> _TASK DESCRIPTION_
Rewrite the lines below, putting "Find the position of" wherever "Identify the location of" appears and keeping everything else the same.

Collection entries
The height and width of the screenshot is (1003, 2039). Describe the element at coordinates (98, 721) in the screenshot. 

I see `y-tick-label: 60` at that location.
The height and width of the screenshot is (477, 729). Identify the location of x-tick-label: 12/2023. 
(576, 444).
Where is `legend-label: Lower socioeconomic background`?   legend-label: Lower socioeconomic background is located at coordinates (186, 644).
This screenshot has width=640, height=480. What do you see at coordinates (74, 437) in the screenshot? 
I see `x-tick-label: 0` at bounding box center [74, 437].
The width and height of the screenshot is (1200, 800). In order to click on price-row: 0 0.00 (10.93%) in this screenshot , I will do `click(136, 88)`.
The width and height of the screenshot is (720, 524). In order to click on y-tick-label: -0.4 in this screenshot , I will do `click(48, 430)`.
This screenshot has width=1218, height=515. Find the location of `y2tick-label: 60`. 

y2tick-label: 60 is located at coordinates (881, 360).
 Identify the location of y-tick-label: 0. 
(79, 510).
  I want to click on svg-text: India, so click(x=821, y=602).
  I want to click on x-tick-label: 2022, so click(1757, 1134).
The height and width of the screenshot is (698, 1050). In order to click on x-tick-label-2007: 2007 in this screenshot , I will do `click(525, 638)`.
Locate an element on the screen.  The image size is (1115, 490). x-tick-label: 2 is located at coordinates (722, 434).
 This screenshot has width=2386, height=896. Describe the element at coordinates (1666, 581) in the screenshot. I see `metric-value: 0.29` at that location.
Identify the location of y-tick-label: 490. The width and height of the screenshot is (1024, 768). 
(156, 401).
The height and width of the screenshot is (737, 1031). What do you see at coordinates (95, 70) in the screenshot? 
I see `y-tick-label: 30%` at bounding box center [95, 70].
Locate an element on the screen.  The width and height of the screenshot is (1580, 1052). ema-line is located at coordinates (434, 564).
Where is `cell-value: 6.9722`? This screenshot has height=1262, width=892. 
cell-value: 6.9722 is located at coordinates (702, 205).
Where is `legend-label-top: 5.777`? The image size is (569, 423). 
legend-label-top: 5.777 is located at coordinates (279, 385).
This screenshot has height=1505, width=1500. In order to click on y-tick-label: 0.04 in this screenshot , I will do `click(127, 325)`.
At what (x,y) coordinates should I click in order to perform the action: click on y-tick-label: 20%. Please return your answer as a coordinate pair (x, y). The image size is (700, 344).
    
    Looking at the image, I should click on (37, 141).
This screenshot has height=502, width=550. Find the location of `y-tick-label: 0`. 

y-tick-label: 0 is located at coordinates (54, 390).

> _ANSWER BOX_
The height and width of the screenshot is (1003, 2039). Describe the element at coordinates (98, 721) in the screenshot. 

I see `y-tick-label: 60` at that location.
The height and width of the screenshot is (477, 729). Find the position of x-tick-label: 12/2023. 
(576, 444).
Where is `legend-label: Lower socioeconomic background`?   legend-label: Lower socioeconomic background is located at coordinates (186, 644).
This screenshot has width=640, height=480. What do you see at coordinates (74, 437) in the screenshot? 
I see `x-tick-label: 0` at bounding box center [74, 437].
The width and height of the screenshot is (1200, 800). In order to click on price-row: 0 0.00 (10.93%) in this screenshot , I will do `click(136, 88)`.
The width and height of the screenshot is (720, 524). In order to click on y-tick-label: -0.4 in this screenshot , I will do `click(48, 430)`.
This screenshot has width=1218, height=515. Find the location of `y2tick-label: 60`. 

y2tick-label: 60 is located at coordinates (881, 360).
 Find the position of y-tick-label: 0. 
(79, 510).
  I want to click on svg-text: India, so click(x=821, y=602).
  I want to click on x-tick-label: 2022, so click(1757, 1134).
The height and width of the screenshot is (698, 1050). In order to click on x-tick-label-2007: 2007 in this screenshot , I will do `click(525, 638)`.
Locate an element on the screen.  The image size is (1115, 490). x-tick-label: 2 is located at coordinates (722, 434).
 This screenshot has width=2386, height=896. Describe the element at coordinates (1666, 581) in the screenshot. I see `metric-value: 0.29` at that location.
Find the position of y-tick-label: 490. The width and height of the screenshot is (1024, 768). 
(156, 401).
The height and width of the screenshot is (737, 1031). What do you see at coordinates (95, 70) in the screenshot? 
I see `y-tick-label: 30%` at bounding box center [95, 70].
Locate an element on the screen.  The width and height of the screenshot is (1580, 1052). ema-line is located at coordinates (434, 564).
Where is `cell-value: 6.9722`? This screenshot has height=1262, width=892. 
cell-value: 6.9722 is located at coordinates (702, 205).
Where is `legend-label-top: 5.777`? The image size is (569, 423). 
legend-label-top: 5.777 is located at coordinates (279, 385).
This screenshot has height=1505, width=1500. In order to click on y-tick-label: 0.04 in this screenshot , I will do `click(127, 325)`.
At what (x,y) coordinates should I click in order to perform the action: click on y-tick-label: 20%. Please return your answer as a coordinate pair (x, y). The image size is (700, 344).
    
    Looking at the image, I should click on (37, 141).
This screenshot has height=502, width=550. Find the location of `y-tick-label: 0`. 

y-tick-label: 0 is located at coordinates (54, 390).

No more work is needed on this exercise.